DATA FOR PROCESSING.
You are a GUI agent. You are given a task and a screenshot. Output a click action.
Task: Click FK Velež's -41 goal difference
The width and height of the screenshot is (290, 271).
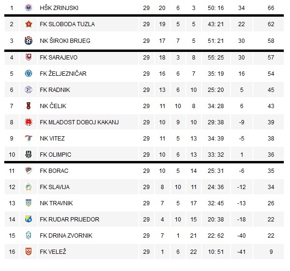(242, 251)
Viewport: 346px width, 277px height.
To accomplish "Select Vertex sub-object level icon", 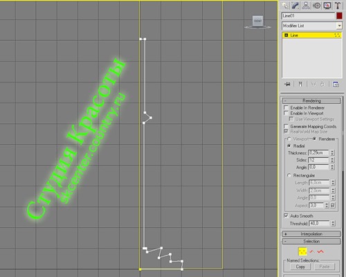I will point(302,251).
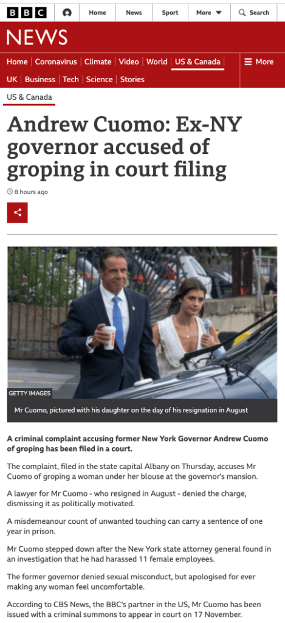Screen dimensions: 285x623
Task: Go to the top bar Home link
Action: coord(97,13)
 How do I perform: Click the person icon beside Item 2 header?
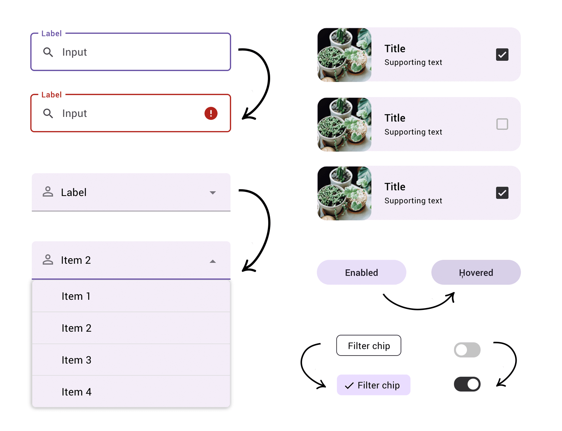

DIRECTIONS.
Write out exactly the opening lines of the data, stopping after the line that holds "Viewport: 346px width, 277px height.". Exclude pictures.

ANSWER TO THIS TASK.
You are a GUI agent. You are given a task and a screenshot. Output a click action.
Task: Click FK Velež's -41 goal difference
The width and height of the screenshot is (290, 271).
(242, 251)
Viewport: 346px width, 277px height.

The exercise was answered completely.